Kebanyakan lagu yang dinyanyikan dalam acara olahraga punya tipe yang sama, yakni bersemangat, bertempo cepat, dan liriknya menginspirasi. Namun, dalam beberapa kasus, itu bukan pakem yang perlu dituruti. Super Bowl Halftime Show adalah acara tahunan National Football League (NFL) di Amerika Serikat yang formatnya seperti konser musik pada umumnya. Musisi yang diundang membawakan lagu-lagu hits mereka tak peduli apakah temanya berkaitan erat dengan olahraga atau tidak. Super Bowl secara strategis selalu mengundang musisi yang sedang berada di puncak kariernya, jadi tidak heran kalau tradisi tahunan ini saking populernya bisa jadi brand sendiri.
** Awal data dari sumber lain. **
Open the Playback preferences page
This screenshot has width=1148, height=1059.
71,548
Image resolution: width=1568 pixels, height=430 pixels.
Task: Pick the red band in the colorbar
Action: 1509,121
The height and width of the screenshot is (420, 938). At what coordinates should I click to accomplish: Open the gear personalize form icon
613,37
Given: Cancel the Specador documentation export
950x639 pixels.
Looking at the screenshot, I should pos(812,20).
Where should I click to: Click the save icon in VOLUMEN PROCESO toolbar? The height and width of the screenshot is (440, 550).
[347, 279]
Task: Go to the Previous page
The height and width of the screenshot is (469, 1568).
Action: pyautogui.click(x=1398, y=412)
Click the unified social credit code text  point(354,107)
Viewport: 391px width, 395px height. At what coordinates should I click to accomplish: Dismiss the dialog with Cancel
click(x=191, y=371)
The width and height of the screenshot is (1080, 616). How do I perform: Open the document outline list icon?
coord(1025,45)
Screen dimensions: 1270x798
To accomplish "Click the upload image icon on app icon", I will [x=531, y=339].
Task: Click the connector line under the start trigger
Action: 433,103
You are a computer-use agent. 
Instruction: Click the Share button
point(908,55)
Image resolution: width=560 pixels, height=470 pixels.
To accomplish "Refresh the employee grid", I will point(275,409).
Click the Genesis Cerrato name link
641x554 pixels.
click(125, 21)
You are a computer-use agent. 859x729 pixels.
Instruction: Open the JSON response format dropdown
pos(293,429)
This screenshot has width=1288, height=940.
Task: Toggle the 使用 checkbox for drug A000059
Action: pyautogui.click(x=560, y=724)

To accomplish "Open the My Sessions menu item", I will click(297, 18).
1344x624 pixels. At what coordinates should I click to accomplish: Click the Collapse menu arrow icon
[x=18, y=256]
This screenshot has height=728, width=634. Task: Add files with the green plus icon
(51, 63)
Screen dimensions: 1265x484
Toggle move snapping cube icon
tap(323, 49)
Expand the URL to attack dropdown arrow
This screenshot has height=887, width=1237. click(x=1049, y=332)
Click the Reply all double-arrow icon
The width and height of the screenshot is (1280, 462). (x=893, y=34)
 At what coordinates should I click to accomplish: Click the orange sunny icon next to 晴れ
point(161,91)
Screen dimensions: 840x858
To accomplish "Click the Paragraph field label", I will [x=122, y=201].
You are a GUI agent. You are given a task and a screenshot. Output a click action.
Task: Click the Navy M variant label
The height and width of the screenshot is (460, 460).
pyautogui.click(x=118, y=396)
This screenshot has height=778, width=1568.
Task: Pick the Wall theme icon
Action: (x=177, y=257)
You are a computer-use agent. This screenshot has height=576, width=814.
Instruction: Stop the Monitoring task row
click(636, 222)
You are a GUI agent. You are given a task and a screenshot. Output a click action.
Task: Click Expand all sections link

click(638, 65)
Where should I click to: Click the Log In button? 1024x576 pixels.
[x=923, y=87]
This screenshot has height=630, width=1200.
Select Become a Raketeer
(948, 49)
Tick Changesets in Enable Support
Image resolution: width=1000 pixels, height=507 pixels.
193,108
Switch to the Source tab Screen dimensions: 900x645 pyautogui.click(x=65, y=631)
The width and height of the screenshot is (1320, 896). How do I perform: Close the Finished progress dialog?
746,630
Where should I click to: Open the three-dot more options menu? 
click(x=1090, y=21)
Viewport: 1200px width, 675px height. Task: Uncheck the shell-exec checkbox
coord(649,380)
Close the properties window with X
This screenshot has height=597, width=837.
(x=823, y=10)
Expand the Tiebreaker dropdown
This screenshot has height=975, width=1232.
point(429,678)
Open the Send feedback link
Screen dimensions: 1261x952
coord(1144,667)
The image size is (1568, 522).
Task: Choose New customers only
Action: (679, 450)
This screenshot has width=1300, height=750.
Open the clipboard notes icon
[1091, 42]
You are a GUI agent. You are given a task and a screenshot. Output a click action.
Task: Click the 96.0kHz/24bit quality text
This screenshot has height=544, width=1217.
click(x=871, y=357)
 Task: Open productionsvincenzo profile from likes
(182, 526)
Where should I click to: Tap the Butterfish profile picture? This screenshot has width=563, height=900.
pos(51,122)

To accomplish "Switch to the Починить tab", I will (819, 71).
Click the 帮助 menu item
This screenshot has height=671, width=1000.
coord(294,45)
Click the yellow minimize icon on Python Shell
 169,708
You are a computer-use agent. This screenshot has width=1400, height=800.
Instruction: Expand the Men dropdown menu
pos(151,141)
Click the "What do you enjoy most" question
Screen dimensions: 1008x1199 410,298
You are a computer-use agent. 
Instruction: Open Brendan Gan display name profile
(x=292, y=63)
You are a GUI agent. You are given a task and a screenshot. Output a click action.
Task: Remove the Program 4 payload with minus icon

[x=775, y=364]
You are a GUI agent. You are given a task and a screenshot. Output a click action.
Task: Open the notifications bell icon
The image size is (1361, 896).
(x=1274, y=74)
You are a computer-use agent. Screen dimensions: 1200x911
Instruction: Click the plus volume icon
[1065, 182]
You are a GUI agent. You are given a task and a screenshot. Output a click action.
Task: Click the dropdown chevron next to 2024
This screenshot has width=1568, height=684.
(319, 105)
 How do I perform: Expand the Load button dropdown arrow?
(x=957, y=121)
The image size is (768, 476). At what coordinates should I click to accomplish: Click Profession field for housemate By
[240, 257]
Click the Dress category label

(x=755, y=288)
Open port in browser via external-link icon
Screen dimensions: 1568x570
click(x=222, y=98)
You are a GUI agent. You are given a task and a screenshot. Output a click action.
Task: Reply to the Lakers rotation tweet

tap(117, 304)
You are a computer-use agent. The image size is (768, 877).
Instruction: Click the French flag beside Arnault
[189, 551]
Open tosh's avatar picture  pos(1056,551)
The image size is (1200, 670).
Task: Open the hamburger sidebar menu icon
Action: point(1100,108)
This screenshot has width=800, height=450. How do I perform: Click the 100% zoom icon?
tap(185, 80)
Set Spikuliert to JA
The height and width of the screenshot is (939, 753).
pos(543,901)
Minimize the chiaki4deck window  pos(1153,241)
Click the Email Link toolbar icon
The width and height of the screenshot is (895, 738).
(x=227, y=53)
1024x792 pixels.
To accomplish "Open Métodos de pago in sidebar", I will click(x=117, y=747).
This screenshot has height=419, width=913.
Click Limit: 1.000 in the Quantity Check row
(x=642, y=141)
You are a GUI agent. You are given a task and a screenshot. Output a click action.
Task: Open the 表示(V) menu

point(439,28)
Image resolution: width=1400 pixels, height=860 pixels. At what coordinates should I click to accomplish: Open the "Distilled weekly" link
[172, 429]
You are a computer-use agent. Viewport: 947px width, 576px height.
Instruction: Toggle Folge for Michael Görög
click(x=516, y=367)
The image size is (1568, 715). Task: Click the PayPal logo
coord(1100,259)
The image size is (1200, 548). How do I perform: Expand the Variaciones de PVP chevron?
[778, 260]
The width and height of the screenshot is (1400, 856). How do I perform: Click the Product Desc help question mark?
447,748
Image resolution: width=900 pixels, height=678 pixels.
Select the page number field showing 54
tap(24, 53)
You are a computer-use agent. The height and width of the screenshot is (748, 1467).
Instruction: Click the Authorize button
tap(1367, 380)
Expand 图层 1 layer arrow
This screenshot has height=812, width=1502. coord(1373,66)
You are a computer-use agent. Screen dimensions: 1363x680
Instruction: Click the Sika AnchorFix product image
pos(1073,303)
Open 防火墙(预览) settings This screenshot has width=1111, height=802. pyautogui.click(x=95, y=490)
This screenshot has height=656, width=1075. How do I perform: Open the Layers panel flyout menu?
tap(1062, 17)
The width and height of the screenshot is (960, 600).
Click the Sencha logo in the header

Tak hanya penyelenggara yang bisa menyertakan lagu dalam acara olahraga. Fans juga punya andil. Mereka sering menyanyikan yel-yel dan lagu saat menonton tim favorit. Menariknya, terkadang lagu-lagu itu mereka nyanyikan dengan konteks yang berbeda-beda dan tak jarang berbau politis. "You'll Never Walk Alone” biasanya dinyanyikan untuk mengenang korban Tragedi Hillsborough. Namun, pada 2023-2025, lagu itu bisa diasosiasikan sebagai bentuk simpati dan dukungan terhadap Palestina. Suporter Celtic FC pernah menyanyikannya sambil kompak membawa bendera dan spanduk dukungan kepada Palestina. Ia juga berkumandang saat Liverpool merayakan gelar juara English Premier League 2024/2025 bersama ribuan suporter yang membawa bendera Palestina.
Masih banyak lagu lain yang identik dengan olahraga gara-gara suporter. Contohnya “Abide With Me” (FA Cup), “Swing Low Sweet Chariot” (Timnas Rugby Inggris), dan “Flower of Scotland” (Timnas Skotlandia berbagai cabor). Bedanya, lagu-lagu dari fans murni dikumandangkan sebagai bentuk solidaritas ketimbang keperluan komersial seperti yang dilakukan penyelenggara.
Musik dan olahraga ternyata selekat itu bila diteropong. Poinnya, peran musik bisa berbeda tergantung siapa yang punya kepentingan. Penyelenggara acara olahraga dan suporter punya posisi yang cukup bertolak belakang dalam hal ini.